§ **The task**
Update the items below by replacing "Locate an element on the screen" with "Find this element on the screen" wherever it occurs. Keep everything else the same.

§ **Given data**
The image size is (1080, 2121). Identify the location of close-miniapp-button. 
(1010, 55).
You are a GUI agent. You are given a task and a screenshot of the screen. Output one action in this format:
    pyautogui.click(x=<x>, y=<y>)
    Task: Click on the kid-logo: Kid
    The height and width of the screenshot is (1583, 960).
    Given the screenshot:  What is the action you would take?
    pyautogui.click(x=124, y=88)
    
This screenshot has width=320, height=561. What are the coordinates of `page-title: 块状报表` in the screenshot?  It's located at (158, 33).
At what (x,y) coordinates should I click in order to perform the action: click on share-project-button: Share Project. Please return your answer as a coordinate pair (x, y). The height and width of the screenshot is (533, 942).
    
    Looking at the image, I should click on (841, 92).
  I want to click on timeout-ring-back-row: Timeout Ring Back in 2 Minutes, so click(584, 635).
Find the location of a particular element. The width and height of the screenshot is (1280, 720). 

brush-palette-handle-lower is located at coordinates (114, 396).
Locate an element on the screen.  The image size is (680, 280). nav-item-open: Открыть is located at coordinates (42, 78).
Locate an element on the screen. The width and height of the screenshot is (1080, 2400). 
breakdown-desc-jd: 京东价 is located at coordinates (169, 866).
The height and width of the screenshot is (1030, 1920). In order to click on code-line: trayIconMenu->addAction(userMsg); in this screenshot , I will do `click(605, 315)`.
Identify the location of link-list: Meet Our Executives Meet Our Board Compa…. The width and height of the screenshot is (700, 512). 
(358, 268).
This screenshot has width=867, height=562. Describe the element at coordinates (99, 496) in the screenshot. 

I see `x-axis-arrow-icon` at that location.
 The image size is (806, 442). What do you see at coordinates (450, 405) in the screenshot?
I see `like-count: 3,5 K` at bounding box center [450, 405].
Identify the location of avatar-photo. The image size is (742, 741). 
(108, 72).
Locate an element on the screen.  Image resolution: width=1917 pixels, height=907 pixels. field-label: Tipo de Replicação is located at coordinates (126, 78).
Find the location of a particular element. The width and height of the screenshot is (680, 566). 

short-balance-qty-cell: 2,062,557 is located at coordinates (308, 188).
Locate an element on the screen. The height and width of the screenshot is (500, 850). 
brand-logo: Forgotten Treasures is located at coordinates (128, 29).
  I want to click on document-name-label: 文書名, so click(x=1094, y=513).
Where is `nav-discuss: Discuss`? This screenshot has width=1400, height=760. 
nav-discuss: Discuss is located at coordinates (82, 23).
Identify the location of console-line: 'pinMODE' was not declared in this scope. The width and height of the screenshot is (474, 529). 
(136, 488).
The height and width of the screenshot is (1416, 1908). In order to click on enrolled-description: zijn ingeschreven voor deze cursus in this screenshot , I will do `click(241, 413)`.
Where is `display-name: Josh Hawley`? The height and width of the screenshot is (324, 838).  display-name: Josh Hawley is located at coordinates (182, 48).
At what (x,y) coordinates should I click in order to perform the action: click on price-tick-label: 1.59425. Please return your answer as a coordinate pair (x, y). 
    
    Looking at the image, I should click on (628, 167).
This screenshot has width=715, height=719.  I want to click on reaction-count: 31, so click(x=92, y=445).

§ **Solved exercise**
The image size is (1080, 2121). Identify the location of close-miniapp-button. 
(1010, 55).
You are a GUI agent. You are given a task and a screenshot of the screen. Output one action in this format:
    pyautogui.click(x=<x>, y=<y>)
    Task: Click on the kid-logo: Kid
    The height and width of the screenshot is (1583, 960).
    Given the screenshot:  What is the action you would take?
    pyautogui.click(x=124, y=88)
    
This screenshot has width=320, height=561. What are the coordinates of `page-title: 块状报表` in the screenshot?  It's located at (158, 33).
At what (x,y) coordinates should I click in order to perform the action: click on share-project-button: Share Project. Please return your answer as a coordinate pair (x, y). The height and width of the screenshot is (533, 942).
    
    Looking at the image, I should click on (841, 92).
  I want to click on timeout-ring-back-row: Timeout Ring Back in 2 Minutes, so click(584, 635).
Find the location of a particular element. The width and height of the screenshot is (1280, 720). 

brush-palette-handle-lower is located at coordinates (114, 396).
Find this element on the screen.  The image size is (680, 280). nav-item-open: Открыть is located at coordinates (42, 78).
Find this element on the screen. The width and height of the screenshot is (1080, 2400). 
breakdown-desc-jd: 京东价 is located at coordinates (169, 866).
The height and width of the screenshot is (1030, 1920). In order to click on code-line: trayIconMenu->addAction(userMsg); in this screenshot , I will do `click(605, 315)`.
Identify the location of link-list: Meet Our Executives Meet Our Board Compa…. The width and height of the screenshot is (700, 512). 
(358, 268).
This screenshot has width=867, height=562. Describe the element at coordinates (99, 496) in the screenshot. 

I see `x-axis-arrow-icon` at that location.
 The image size is (806, 442). What do you see at coordinates (450, 405) in the screenshot?
I see `like-count: 3,5 K` at bounding box center [450, 405].
Identify the location of avatar-photo. The image size is (742, 741). 
(108, 72).
Find this element on the screen.  Image resolution: width=1917 pixels, height=907 pixels. field-label: Tipo de Replicação is located at coordinates (126, 78).
Find the location of a particular element. The width and height of the screenshot is (680, 566). 

short-balance-qty-cell: 2,062,557 is located at coordinates (308, 188).
Find this element on the screen. The height and width of the screenshot is (500, 850). 
brand-logo: Forgotten Treasures is located at coordinates (128, 29).
  I want to click on document-name-label: 文書名, so click(x=1094, y=513).
Where is `nav-discuss: Discuss`? This screenshot has width=1400, height=760. 
nav-discuss: Discuss is located at coordinates (82, 23).
Identify the location of console-line: 'pinMODE' was not declared in this scope. The width and height of the screenshot is (474, 529). 
(136, 488).
The height and width of the screenshot is (1416, 1908). In order to click on enrolled-description: zijn ingeschreven voor deze cursus in this screenshot , I will do `click(241, 413)`.
Where is `display-name: Josh Hawley`? The height and width of the screenshot is (324, 838).  display-name: Josh Hawley is located at coordinates (182, 48).
At what (x,y) coordinates should I click in order to perform the action: click on price-tick-label: 1.59425. Please return your answer as a coordinate pair (x, y). 
    
    Looking at the image, I should click on (628, 167).
This screenshot has width=715, height=719.  I want to click on reaction-count: 31, so click(x=92, y=445).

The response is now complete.